Sin embargo, a pesar de este formalismo, la gestión de CMIC en el ámbito comercial en Angola era ejercida por la mercantil Incatema. Especialmente por quienes en representación de esta mercantil formaban parte del consejo de administración de CMIC, los hermanos Pardo de Santayana y su hija Marta Pardo de Santayana. Más familia. Cabe añadir que el director financiero de CMIC, por quien pasaban todos los contratos que ocultaban las comisiones, era Jaime Tejero, marido de Marta Pardo de Santayana, prima de los hermanos propietarios de Incatema.
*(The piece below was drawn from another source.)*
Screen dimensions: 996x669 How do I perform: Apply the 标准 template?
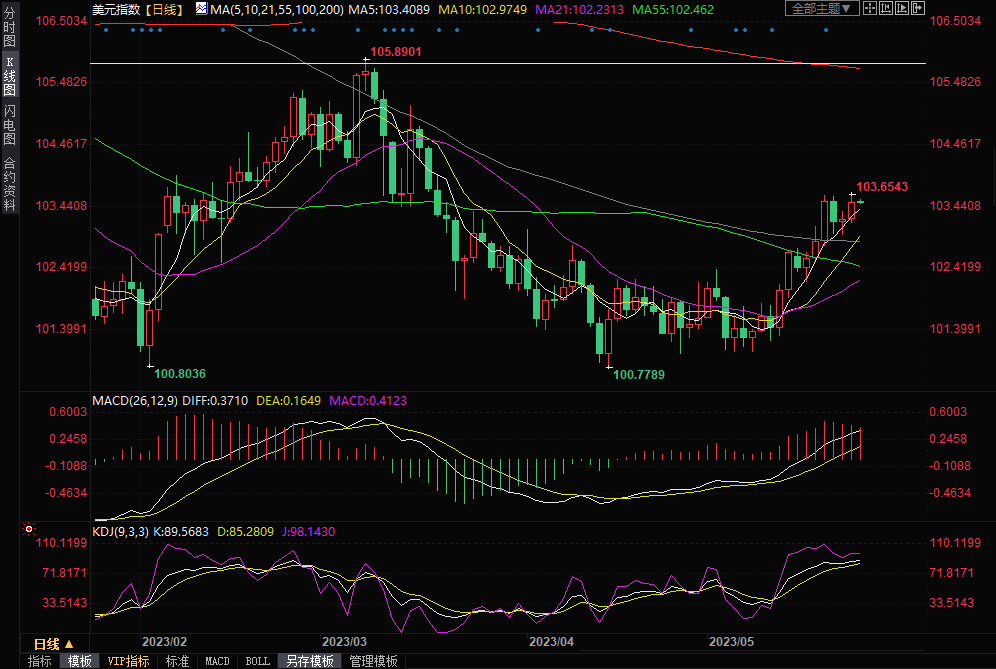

Según han explicado los diferentes testimonios, personal laboral que trabaja en Mercasa desde el año 1969, les sorprendió que durante todas estas operaciones faltaban «sistemas internos de organización y control de las operaciones comerciales». En cuanto a los mecanismos de prevención de delito y control establecidos, «eran simplemente inexistentes», aseguran siguiendo el relato de la acusación del ministerio fiscal. De hecho, hay un detalle que no ha pasado desapercibido al tribunal y que Olona destacó durante su testimonio: la destrucción de discos duros de Incatema sobre su participación en la trama. En diciembre de 2016, Incatema borró diez discos duros con información sobre los proyectos en Angola con un «método de borrado que permite la eliminación de archivos de manera que su recuperación resulte imposible». Y no solo los borró, sino que intentó limpiar su imagen enviando los discos a una ONG de Angola.